# Quick Sort algorithm

QuickSort is a Divide and Conquer algorithm having an average O(n log n) time complexity, it's one of the most used sorting algorithms, especially in sort() functions of almost all programming language's library.

Quick Sort is an in-place and non-stable sorting algorithm that takes constant O(1) auxiliary space.

Being a divide-and-conquer algorithm, in quick sort the input array is divided into two sub-arrays recursively based on an element called pivot; partition happens in such a way that elements smaller than the pivot are to the left and elements greater than the pivot are to the right.

## Quick Sort algorithm

In each pass one element finds its right place in the array at position pIndex, we further divide two subarrays with element left to sorted element at pIndex and to the right, utill all elements are sorted (sub array has one element left).
``````
Pass [1]
7, 2, 1, 6, 2, 5, 3, 4
pivot = 4, pIndex=0, i=1
a[i]<pivot (2<4)
swap (a[i],a[pIndex])
pIndex++

2, 7, 1, 6, 2, 5, 3, 4
pivot = 4, pIndex=1, i=2
a[i]<pivot (1<4)
swap (a[i],a[pIndex])
pIndex++

2, 1, 7, 6, 2, 5, 3, 4
pivot = 4, pIndex=2, i=3
a[i]>pivot (6>4)
No Swap, No increment in pIndex

2, 1, 7, 6, 2, 5, 3, 4
pivot = 4, pIndex=2, i=4
a[i]<pivot (2<4)
swap (a[i],a[pIndex])
pIndex++

2, 1, 2, 6, 7, 5, 3, 4
pivot = 4, pIndex=3, i=5
a[i]>pivot (5>4)
No Swap, No increment in pIndex

2, 1, 2, 6, 7, 5, 3, 4
pivot = 4, pIndex=3, i=6
a[i]<pivot (3<4)
swap (a[i],a[pIndex])
pIndex++

2, 1, 2, 3, 7, 5, 6, 4
pivot = 4, pIndex=4, i=7
(i<7 condition fails) Loop exits
swap(a[pIndex], a[7]) - Element at pIndex to be swapped with pivot (4-7)

2, 1, 2, 3, 4, 5, 6, 7
[2,1,2,3] [4] [5,6,7]
``````
Here 4 is already sorted and on its right place in sorted order, now same process will be followed for arrays [2,1,2,3] and [5,6,7].
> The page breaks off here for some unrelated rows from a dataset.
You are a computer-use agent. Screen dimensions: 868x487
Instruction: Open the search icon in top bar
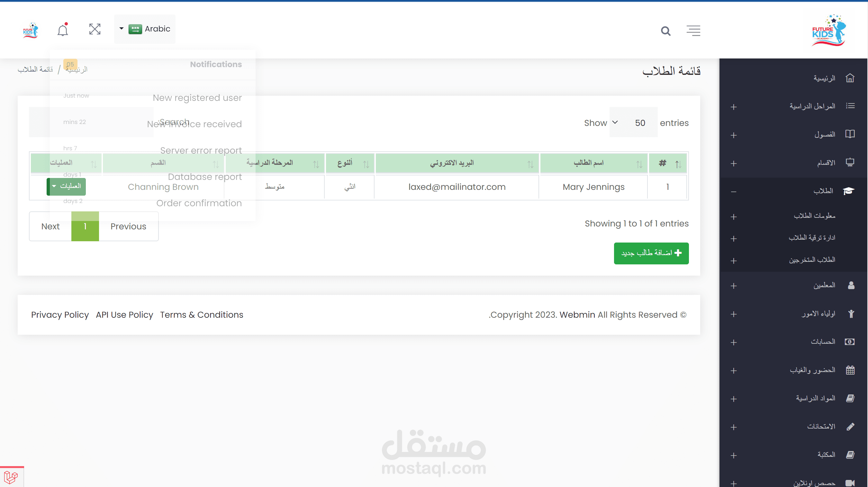(665, 31)

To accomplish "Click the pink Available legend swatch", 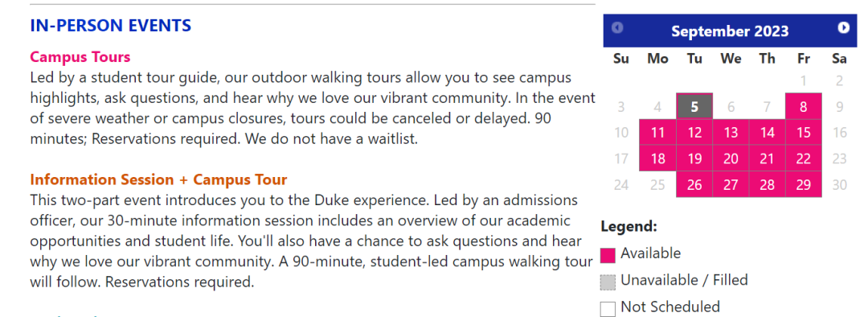I will (x=608, y=255).
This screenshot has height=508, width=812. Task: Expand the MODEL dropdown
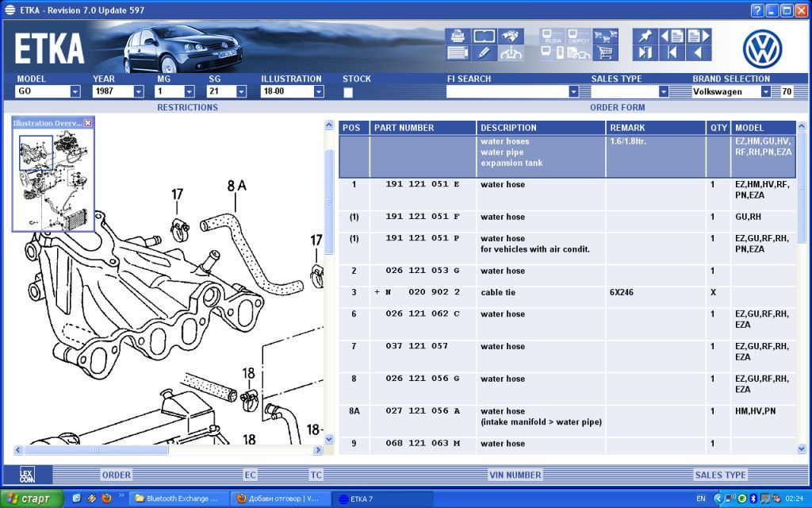(x=75, y=92)
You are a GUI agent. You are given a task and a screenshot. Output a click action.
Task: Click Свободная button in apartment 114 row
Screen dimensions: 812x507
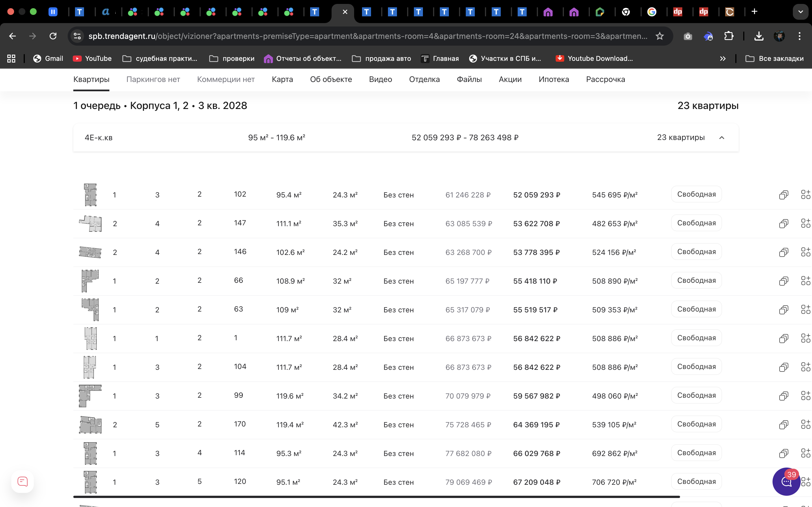click(696, 453)
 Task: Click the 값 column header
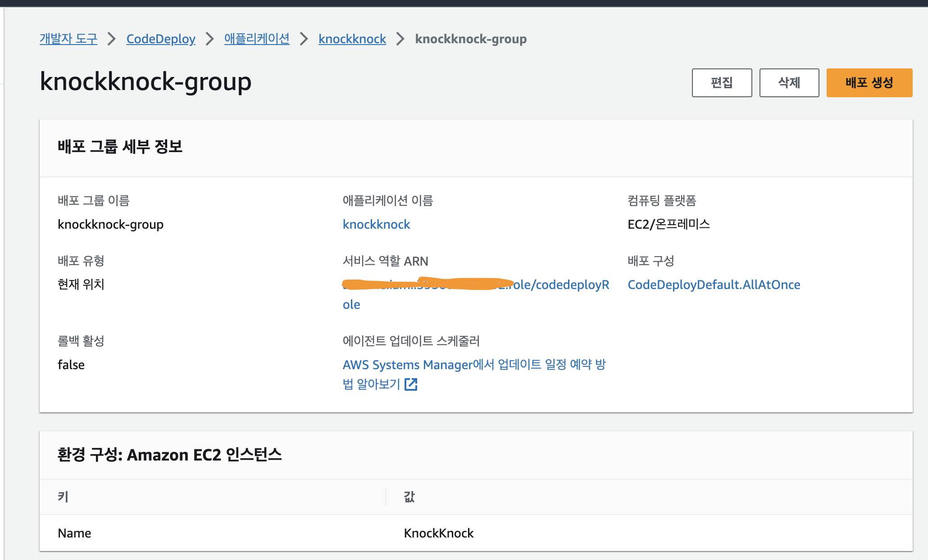tap(409, 497)
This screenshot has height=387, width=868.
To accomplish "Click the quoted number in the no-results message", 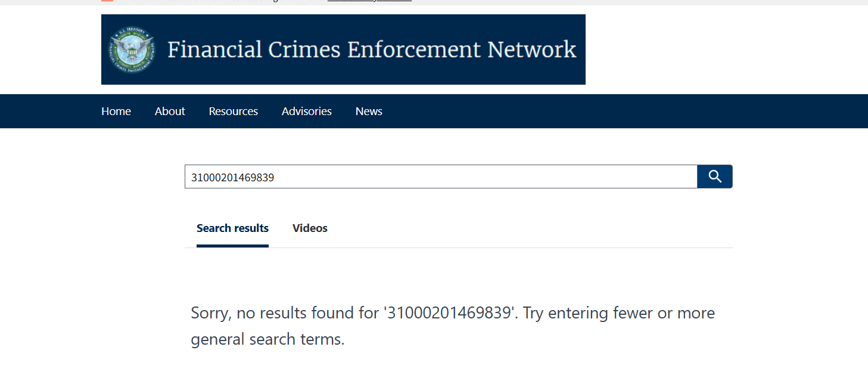I will click(449, 313).
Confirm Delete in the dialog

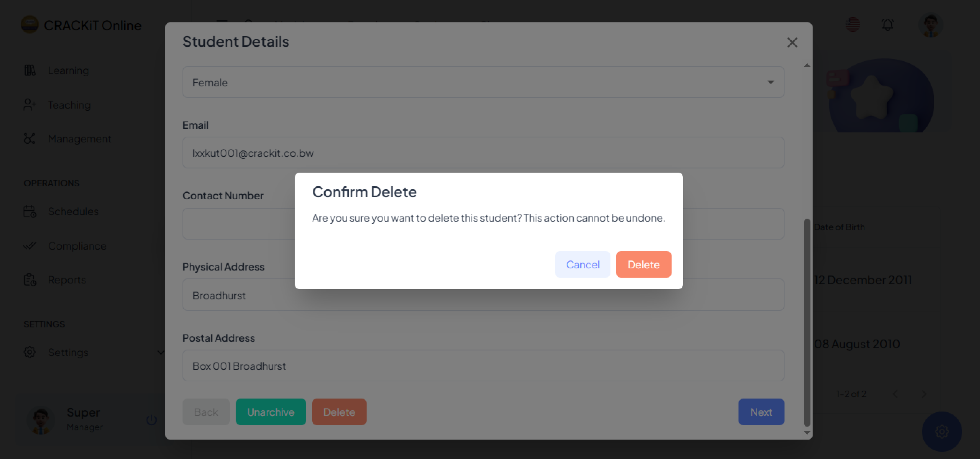click(643, 265)
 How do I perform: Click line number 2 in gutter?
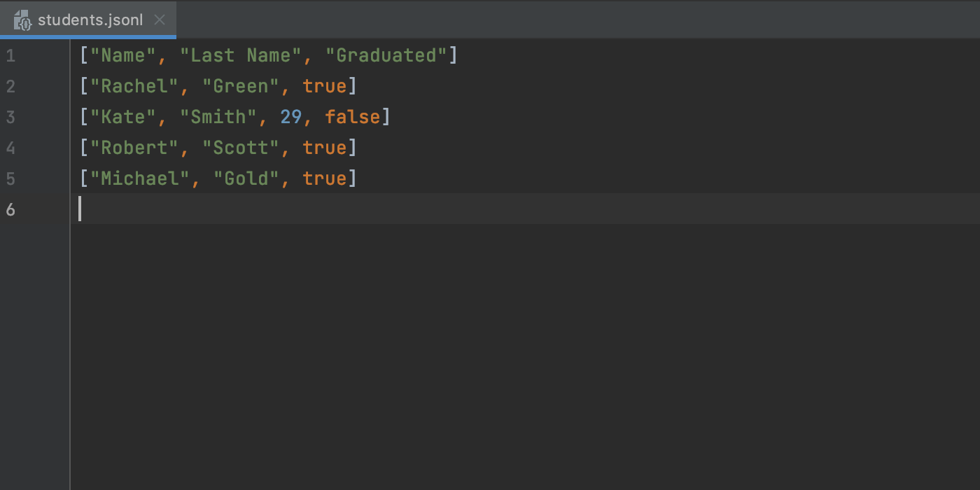(10, 86)
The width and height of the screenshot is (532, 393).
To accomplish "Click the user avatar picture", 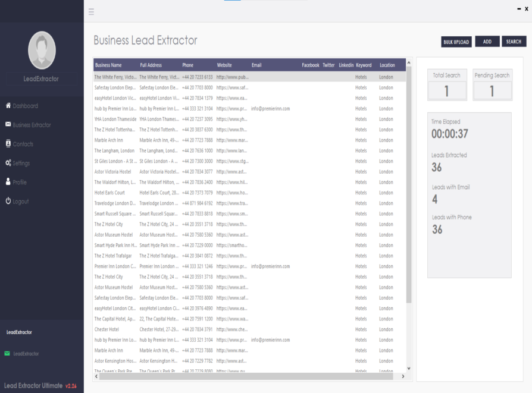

## Quick Sort Implementation in Java

Here is the code for Quick Sort Implementation in Java, we have created a method quickSort(), it runs in recursion until the sub arrays has more than one element.

If input array has more than one element, a partition index in determined so that the element at returned index is already sorted, now sort() is called for remainig part of the sub arrays untill sub array has one element left.

In partition() method we pass array and start end position to determone sub array, we loop teh array from start to end-1, with start pIndex=0 and pivot as element at end position now the logic is, if a[i]<pivot than swap (a[i],a[pIndex]) and increment pIndex with one else do nothing.

Once loop is over, replace pivot (end element) with element at pIndex and return pIndex.
```package com.tb.arrays.sort;

import java.util.Arrays;
import java.util.stream.Collectors;

public class QuickSort {
static int[] input = { 7, 2, 1, 6, 2, 5, 3, 4 };

private static void quickSort(int[] input, int start, int end) {
if (start < end) {
int pIndex = partition(input, start, end);
quickSort(input, start, pIndex - 1);
quickSort(input, pIndex + 1, end);
}
}

private static int partition(int[] input, int start, int end) {

int pivot = input[end];
int pIndex = start;

for (int i = start; i < end; i++) {
if (input[i] <= pivot) {
int tmp = input[i];
input[i] = input[pIndex];
input[pIndex] = tmp;
pIndex++;
}
}
int tmp = input[end];
input[end] = input[pIndex];
input[pIndex] = tmp;
System.out.println(printArrays(input) + ", pivot:" + pivot + ", pIndex:" + pIndex);
return pIndex;
}

private static String printArrays(int[] input) {
return Arrays.stream(input).mapToObj(String::valueOf).collect(Collectors.joining(", "));

}

public static void main(String[] args) {
System.out.println("Array before sort: " + printArrays(input));
quickSort(input, 0, input.length - 1);
System.out.println("Array after sort: " + printArrays(input));
}
}
```
Output: Output of above code will be something like this.
``````
Array before sort: 7, 2, 1, 6, 2, 5, 3, 4
Array after sort: 1, 2, 2, 3, 4, 5, 6, 7
``````
In this article we have seen "What is Quick sort?", Quick sort time complexity, usage and how to implemet Quick sort algorithm in Java.